La vie, lui dis-je, est une impasse.
Dis-je à l’ovule qui me fait face, et le sexe une impasse au fond de l’impasse. L’ivresse : Un miroir.
LE MIROIR DE CES IMPASSES. »
Malgré cela, Sahli continue à errer de bar en bar, de vagin en vagin parce que si le bonheur n’existe pas, on peut quand même le chercher, surtout quand on sait qu’on ne le trouvera pas. Sahli pourrait faire sienne cette phrase de Ionesco écrite dans son Journal en miettes : « Je n’ai vraiment été heureux que saoul. » Alors il faut « faire en sorte, écrit Sahli, que le dernier verre ne soit jamais le dernier. »
Ce n’est pourtant pas la déréliction qui caractérise Sahli ; il ne se morfond pas, ne broie pas du noir. De manière étonnante, il y a même une certaine joie de vivre chez Sahli, une joie désespérée au sens propre du terme : sans attente, sans illusion. Il est vrai qu’habituellement on pense que la désillusion et la lucidité engendrent la tristesse. C’est vrai, mais c’est partiel. L’absurdité de l’existence engendre une profonde tristesse qui est parfois accompagnée d’une grande gaieté. On pourrait même dire que plus la tristesse est profonde, plus la joie est intense.
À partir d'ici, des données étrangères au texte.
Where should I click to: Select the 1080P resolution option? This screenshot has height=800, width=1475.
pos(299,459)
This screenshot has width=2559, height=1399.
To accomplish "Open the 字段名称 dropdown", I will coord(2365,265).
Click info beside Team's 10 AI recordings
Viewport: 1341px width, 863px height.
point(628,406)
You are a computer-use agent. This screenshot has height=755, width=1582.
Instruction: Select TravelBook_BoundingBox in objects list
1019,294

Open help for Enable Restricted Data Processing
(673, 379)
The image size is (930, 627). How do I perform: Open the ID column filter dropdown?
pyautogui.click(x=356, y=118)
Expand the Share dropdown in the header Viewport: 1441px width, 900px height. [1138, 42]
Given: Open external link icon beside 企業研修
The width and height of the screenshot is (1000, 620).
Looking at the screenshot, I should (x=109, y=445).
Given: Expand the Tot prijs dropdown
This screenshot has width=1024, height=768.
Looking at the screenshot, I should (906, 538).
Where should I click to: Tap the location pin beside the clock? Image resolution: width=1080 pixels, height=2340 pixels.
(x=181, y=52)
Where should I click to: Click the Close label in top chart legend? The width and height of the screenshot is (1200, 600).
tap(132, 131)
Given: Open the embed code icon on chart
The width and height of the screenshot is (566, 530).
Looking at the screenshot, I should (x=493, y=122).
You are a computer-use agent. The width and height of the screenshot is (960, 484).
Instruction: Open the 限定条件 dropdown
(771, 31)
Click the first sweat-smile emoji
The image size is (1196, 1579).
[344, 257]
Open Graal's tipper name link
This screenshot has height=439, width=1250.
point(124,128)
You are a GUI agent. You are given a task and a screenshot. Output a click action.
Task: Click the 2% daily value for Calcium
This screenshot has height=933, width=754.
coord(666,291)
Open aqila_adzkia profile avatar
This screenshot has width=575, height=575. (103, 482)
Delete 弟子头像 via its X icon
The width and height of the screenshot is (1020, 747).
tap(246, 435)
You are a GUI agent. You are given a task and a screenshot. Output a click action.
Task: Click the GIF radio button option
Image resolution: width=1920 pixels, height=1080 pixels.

Le non-sens de l’existence implique deux attitudes : ou bien je ne l’accepte pas et je sombre dans la mélancolie ou bien je l’accepte et je ne peux m’empêcher de sourire au spectacle de la comédie humaine. Comment ne pas sourire, même jaune, lorsque l’on contemple l’agitation des hommes qui s’affairent en tous sens, avec sérieux et dignité, comme si leur existence était nécessaire ? Alors, sous son masque de désespoir, Sahli ressent une « joie noire » :
« J’AI L’AIR D’ÊTRE TRISTE
Et pourtant je suis gai, profondément. Mais le problème est peut-être là justement : ma gaieté est trop profonde, si profonde qu’elle effraie les gens que je rencontre. Elle les effraie d’autant plus qu’elle se dissimule sous le masque de la tristesse.
Qui es-tu ? me demande la serveuse.
Un homme profondément gai, tellement gai qu’il n’a besoin de personne.
Elle s’éloigne et un homme aussitôt prend sa place, un homme à la figure triste, s’imaginant, je suppose, avoir reconnu en moi un frère. Nous buvons deux ou trois verres ensemble et soudain je le poignarde de ma gaieté.
PROFONDÉMENT – TRISTEMENT »
Qui sommes-nous ? Des tas de viande et rien d’autre, tout le reste n’est que littérature. Du premier poème où la viande sur l’étal du boucher lui rappelle son propre corps au dernier poème où lui-même compare sa carcasse à celle d’un bœuf écorché, Sahli nous rappelle que vivre, c’est déjà mourir. C’est parce nous ne sommes que viande promise au pourrissement que Sahli aime tant guetter dans les miroirs crasseux des troquets l’arrivée précautionneuse de la mort.